Of all your awards, which were particularly memorable?
“There were two that stood out as very profound. The first is when I won a small contest in a local Chinese newspaper, earning me RM30. It was essentially the start of my competition career.
“The [other] would be the Sony World photography awards in 2015, because it was the first time I travelled on an aeroplane and to a foreign city (London) all by myself. I had to convince my father that this is not a scam but a legitimate award in order for me to visit there (we had some heated arguments/fights). The rest is history!”
How would you describe your particular style, and how has it developed over the years?
“My current style is more surrealistic and conceptual, emphasising the concept or story behind the artwork; it can be bizarre, out of this world, or significant; it can be anything I want it to be, and [my] style has evolved significantly over the years.
“I began my creative adventure with traditional drawing and painting, progressed to digital art, and then discovered photography and film making.

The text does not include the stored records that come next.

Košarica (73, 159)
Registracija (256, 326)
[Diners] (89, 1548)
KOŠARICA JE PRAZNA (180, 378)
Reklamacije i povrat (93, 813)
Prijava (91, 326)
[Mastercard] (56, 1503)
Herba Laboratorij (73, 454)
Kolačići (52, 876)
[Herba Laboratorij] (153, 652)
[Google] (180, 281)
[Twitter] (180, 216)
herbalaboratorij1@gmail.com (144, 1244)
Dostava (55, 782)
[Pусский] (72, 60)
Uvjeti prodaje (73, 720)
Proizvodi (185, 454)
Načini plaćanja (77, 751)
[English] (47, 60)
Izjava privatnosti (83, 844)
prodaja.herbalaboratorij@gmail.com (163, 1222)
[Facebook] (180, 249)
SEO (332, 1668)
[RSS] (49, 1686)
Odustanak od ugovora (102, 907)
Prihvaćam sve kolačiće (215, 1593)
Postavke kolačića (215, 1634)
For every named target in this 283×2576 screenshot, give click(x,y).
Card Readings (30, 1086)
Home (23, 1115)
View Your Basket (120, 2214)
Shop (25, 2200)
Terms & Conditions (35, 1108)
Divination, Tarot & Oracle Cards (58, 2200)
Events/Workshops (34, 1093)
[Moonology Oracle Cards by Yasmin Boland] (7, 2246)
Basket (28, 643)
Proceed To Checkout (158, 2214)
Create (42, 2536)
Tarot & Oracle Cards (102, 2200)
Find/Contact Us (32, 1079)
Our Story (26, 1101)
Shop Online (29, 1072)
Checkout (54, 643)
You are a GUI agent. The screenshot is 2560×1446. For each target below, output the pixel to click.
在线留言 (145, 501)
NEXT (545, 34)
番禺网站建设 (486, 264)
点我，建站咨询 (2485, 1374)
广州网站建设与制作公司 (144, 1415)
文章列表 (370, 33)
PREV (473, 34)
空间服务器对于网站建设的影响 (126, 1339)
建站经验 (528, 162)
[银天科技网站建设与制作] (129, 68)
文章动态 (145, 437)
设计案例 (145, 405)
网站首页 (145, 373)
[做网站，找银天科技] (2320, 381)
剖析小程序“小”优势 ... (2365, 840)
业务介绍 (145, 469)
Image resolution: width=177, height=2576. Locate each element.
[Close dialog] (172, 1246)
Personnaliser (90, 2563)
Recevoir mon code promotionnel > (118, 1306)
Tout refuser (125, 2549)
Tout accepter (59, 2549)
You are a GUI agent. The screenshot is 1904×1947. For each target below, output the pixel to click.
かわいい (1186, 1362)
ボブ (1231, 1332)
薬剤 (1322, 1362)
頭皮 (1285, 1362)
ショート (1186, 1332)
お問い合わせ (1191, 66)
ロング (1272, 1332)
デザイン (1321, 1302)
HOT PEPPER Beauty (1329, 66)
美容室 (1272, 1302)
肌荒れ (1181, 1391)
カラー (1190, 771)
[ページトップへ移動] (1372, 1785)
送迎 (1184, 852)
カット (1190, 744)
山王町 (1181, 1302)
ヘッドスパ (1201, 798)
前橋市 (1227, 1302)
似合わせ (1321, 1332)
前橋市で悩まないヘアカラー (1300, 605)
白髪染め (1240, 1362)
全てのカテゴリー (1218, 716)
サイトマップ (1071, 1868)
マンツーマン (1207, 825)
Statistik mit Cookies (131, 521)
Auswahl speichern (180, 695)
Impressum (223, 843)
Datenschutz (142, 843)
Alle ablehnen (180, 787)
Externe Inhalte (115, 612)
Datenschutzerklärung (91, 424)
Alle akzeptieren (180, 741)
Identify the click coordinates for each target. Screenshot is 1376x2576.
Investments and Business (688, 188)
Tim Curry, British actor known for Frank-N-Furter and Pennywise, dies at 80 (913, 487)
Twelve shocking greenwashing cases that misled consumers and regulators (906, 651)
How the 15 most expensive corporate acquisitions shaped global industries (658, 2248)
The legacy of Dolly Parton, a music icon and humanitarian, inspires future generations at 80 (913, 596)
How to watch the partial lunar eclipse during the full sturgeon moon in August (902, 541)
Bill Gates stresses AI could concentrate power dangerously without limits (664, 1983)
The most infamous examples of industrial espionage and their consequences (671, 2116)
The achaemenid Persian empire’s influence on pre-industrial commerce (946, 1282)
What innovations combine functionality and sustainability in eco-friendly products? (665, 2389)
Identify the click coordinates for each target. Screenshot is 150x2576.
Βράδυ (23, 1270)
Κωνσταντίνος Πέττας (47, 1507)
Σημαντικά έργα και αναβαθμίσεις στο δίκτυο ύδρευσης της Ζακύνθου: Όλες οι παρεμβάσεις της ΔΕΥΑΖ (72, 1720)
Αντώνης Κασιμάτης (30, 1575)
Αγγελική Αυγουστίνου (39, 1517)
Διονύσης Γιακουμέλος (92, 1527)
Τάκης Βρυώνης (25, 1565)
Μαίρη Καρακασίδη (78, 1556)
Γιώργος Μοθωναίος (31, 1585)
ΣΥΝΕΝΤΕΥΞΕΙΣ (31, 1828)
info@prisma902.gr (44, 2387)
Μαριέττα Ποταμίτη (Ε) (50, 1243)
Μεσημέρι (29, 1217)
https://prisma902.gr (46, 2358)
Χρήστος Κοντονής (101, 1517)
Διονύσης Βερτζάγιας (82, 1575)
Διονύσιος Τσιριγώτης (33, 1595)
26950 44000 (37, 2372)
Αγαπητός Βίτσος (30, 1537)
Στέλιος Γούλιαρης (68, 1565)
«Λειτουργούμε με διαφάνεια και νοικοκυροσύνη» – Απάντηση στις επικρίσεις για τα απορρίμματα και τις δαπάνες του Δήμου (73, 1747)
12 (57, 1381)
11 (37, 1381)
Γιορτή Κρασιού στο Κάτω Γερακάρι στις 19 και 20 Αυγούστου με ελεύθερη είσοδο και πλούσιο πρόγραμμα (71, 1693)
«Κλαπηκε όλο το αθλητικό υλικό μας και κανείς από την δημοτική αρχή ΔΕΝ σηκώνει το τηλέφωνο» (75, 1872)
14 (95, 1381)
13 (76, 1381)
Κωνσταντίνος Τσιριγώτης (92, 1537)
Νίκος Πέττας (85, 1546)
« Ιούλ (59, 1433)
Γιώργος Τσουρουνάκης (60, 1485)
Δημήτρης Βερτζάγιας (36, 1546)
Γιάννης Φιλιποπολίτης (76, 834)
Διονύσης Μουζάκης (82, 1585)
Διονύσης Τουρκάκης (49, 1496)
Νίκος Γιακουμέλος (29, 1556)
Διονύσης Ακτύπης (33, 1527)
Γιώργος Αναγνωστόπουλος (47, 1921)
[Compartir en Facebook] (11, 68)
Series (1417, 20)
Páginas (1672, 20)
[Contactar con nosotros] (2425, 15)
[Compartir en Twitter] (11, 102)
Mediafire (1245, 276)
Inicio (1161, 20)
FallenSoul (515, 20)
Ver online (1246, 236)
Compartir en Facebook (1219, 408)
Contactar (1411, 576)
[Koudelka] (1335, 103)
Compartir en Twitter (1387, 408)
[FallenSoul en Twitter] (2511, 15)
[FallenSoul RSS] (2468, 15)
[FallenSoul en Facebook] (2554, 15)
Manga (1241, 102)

I use various skills and methods to create what I do now. I'm not interested in being defined by a certain style, and I wish to continue evolving and improving, adapting and thriving over time!”
What inspires you to come up with a visual?
“Malaysia! The space in which I was born and grew up; the time when I chose to take the leap of faith and pursue my dream full-time; my friends; my family; the people I admire, a teacher I despise, and so forth, [can] inspire me to create a visual.
“Occasionally, I am inspired by the stories of others. Our surroundings are constantly bombarded with ideas and inspirations. We simply need to listen more intently and pay more attention to them, particularly the overlooked small things around us.”
The Petronas Towers appear to be a favourite base for your work.
“I have no choice, [because] I am unable to travel due to the Movement Control Order and the increasing number of Covid cases. [The] closest and coolest or most relevant things to me geographically are the buildings and landmarks in and around Kuala Lumpur.
“The Petronas towers are just the beginning; my motivation is to creatively visualise Malaysia.”
What are the biggest differences between the works you create for fun, and the work you create as part of your day job?
“[The] works I create for my day job are far more plain and straightforward than the crazy work I create for enjoyment. I work with a variety of clients in a variety of industries, including real estate, automotive, and food and beverage. Although creative imaging art is not widely appreciated here, I am doing my best to advance the scene!”
Where do you hope to take your art next?
“I wish to continue taking my art to different parts of the world, essentially bringing Malaysia to the global stage; I'm not concerned with whether the local authorities recognise my efforts or not, and I'm doing it out of pure love for the country, environment, and culture in which I was born. I hope that my work inspires and uplifts others.”
How do you stay creative, and do you find it a challenge?
“Yes, at all times. It's not simple, especially when real life gets in the way, such as paying bills, rent, loans, and worrying about client projects, among other things. I'm aware that we occasionally need to take a break in order to remain creative.
“It's a whole new level of difficulty for me right now because of the Covid scenario and endless MCOs, but I'm thankful that I have a group of teammates and friends whom I can count on; we'll survive the bloodbath.”
Any advice for others who might want to try their hand at what you do?
“I'm going to be honest here. If you want to try, go all the way; otherwise, do not bother because the journey would be extremely hard, especially here in Malaysia.
“If you have the stomach for all the stress and judgement from others, go ahead and go full speed! Leave no regret, because life is short!”